C’est toujours le cas de nos jours, et Johannes Krogh est justement à la tête de sa propre paroisse ; de ses deux fils se destinant à ce métier, l’aîné Christian a quitté le séminaire et mène désormais des études dans un tout autre domaine ; l’autre, Augustus, est en passe de devenir l’un des pasteurs les plus en vue du pays grâce à sa pratique moderne.

Dans Herrens Veje / Ride Upon the Storm, il ne fait aucun doute que la religion est quelque chose dont on hérite, ce que la série effleure pour le moment sans vraiment l’explorer. Mais cet héritage est loin d’être le mien, et voir cette famille vivre au rythme de la paroisse, de ses temps forts comme de ses rites les plus banals, m’a justement renvoyée à mon absence de repères. Serai-je capable de comprendre de quoi Herrens Veje / Ride Upon the Storm veut parler, elle qui se refuse à parler de foi et de spiritualité autrement que par le biais de personnage fervents ? D’après Adam Price, l’un des personnages secondaires de la série est athée, mais d’une part cela ne se sent pas pendant les deux premiers épisodes, et surtout je ne suis pas entièrement certaine d’être athée moi-même (it’s complicated).
Alors quoi ? Comment m’assurer que je suis capable de pénétrer un univers dont j’ignore tout des codes ? Et surtout, dont je ne comprends même pas la motivation centrale : la foi.

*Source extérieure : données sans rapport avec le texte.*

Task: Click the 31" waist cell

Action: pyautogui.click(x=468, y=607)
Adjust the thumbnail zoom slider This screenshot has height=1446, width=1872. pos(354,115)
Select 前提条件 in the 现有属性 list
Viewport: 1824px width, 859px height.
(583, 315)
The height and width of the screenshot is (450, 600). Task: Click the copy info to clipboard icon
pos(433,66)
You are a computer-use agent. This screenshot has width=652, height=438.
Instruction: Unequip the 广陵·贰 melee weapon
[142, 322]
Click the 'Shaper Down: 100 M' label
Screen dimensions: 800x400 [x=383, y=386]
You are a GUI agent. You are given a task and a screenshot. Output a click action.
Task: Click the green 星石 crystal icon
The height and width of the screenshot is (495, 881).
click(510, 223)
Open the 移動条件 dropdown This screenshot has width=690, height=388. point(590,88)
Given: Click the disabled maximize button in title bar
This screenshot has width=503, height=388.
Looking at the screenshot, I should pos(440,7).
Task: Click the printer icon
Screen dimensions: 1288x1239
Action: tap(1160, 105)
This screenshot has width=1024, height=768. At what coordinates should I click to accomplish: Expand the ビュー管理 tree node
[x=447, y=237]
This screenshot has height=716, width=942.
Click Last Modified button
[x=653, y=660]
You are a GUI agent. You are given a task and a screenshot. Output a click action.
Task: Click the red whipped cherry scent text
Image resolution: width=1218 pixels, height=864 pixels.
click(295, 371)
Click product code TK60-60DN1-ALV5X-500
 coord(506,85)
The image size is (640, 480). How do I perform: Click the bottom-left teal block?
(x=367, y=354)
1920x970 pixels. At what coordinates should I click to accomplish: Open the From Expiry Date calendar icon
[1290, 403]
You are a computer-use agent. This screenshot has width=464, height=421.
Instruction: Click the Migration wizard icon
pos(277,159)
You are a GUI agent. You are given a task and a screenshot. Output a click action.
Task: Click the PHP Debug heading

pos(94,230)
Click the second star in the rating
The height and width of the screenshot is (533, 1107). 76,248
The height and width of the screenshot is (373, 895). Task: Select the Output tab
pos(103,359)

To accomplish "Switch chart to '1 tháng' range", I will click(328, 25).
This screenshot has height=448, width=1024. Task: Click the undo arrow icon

Cette clé m’a semblé me manquer pendant toute la projection, parce que chacune de mes émotions semblait plaquer mes idées à propos de la religion organisée sur une série qui refusait d’aller là où cela me semblait évident. Mes évidences ne sont pas celles de ceux qui ont un système de croyance autre. Mon échelle de valeur est modifiée. Ce qui me semblera bien ou mal, même, pourra être différent.
Comment regarder une série pour laquelle les outils de compréhension me manquent ? Comment aborder une série qui se déroule dans un monde où, idéologiquement, je n’ai pas mes entrées ? La porte était ainsi fermée devant moi, une fois de plus ; sauf que cette porte close n’était pas celle d’une petite église de Loire Atlantique, mais celle de mon église à moi, la fiction sérielle. La seule église dans laquelle je vais prier. La seule où d’ordinaire je vis des expériences qui me transcendent à intervalles réguliers.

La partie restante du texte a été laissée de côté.